If today's relative lack of economic data and inspiration toward directional movements set the stage for low volume and low volatility, tomorrow is perhaps no better.  Apart from ongoing auto sales reports, the calendar is more weighted toward headlines than scheduled data with the lone pending home sales report left to battle fed-speak from both Volker and Geithner at 10am.  Apart from that, there's not much that promises to inspire the markets to wild movements ahead of that which always reserves the right to be more wild: Friday NFP.

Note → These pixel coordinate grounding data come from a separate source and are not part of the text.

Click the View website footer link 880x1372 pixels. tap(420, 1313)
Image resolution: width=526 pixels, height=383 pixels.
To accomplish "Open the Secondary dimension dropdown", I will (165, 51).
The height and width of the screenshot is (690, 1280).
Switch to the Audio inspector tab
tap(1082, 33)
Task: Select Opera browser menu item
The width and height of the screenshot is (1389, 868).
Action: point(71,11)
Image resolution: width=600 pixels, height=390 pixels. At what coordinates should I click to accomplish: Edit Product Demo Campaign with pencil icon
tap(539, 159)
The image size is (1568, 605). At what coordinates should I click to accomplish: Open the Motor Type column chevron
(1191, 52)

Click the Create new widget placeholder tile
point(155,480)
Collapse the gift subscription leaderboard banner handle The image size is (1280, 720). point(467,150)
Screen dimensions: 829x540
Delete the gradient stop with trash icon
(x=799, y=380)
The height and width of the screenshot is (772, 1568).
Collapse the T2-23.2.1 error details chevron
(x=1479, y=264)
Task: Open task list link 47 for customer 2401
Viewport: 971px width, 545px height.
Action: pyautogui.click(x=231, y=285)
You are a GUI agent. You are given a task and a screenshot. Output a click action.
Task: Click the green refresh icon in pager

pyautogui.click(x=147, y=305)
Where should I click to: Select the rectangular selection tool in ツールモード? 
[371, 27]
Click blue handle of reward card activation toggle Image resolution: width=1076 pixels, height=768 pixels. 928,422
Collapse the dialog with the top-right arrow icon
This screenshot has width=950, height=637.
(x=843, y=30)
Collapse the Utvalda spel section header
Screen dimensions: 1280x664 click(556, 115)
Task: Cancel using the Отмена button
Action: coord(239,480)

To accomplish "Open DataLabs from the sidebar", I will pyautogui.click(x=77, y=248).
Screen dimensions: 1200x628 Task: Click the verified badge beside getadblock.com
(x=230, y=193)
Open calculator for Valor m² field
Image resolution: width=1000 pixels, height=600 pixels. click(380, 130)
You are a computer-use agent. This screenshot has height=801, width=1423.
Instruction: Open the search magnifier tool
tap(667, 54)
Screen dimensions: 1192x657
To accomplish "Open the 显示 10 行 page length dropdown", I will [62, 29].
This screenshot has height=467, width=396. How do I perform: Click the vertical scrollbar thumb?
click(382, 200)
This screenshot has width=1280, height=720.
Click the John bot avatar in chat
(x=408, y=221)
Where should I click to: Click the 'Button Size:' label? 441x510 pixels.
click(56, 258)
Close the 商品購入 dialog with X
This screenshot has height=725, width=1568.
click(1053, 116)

Today, 4.5's ended down a mere tick to 100-31 whereas the 10yr note was off 17 ticks pushing the yield up to 3.66.  Perhaps if I overtly call attention to the cliche of "more buyers than sellers" it lessens the glibness of it all as indeed the ongoing environment of limited production pitted against a Fed that refuses to stop buying has spreads refusing to widen.  Indeed any time you see what you saw today, where MBS are nearly unchanged while treasuries sell off half a point, you're almost guaranteed to be witnessing spread tightening.  But even looking solely at treasuries, today's sell off is not so much a decided negative as opposed to a correction within the range.

To whatever extent those late January high yields remain unchallenged by this week's trading and similarly to whatever extent that trading neither approaches recent low yields just under 3.6 is the extent to which we remain in a fairly tight range and are CONFIRMING Jan 20th's move below 3.67.  From there, it will simply be up to MBS to show some nominal, restricted movement against the benchmark, leaving that picture fairly unchanged in the clearly established range between 101-04 and 100-20. 

In this low volatility environment, devoid of inspiration, with exceedingly high potential volatility in the future, considering locking and floating this week is shaping up very much like fishing in a boat drifting toward a waterfall.  Catch the fish that are easy to catch without reaching to far for the difficult ones and be prepared to get the boat back to shore in plenty of time to avoid the waterfall unless you have plans of going over it.  In other words, more cliches are in order as we look to buy low/sell high, riding rips and buying dips, floating the floatable indefinitely, but locking the lockable when rates seem decent or better, and certainly if we seem to be facing an impending reprice in the middle of the day.

But as always, mid-day reprices are the easiest things to see coming and for many, the question will be whether or not to float into NFP.  Not only does that not make any sense to decide today, but we may not even have changed our tune much on Thursday night (unless the market moves out of this range).  Then again, I suppose the fact that the last paragraph amounts to a suggestion to "lock when you see decent rates" this week, that should count for something.  Whatever the case, very rarely does NFP NOT move markets.  Don't let anything we say convince you of better than 50/50 odds of the market going in one direction or another after the report.  But we do know that if you took an app in January, that locking now would probably have turned out to be more profitable than locking then.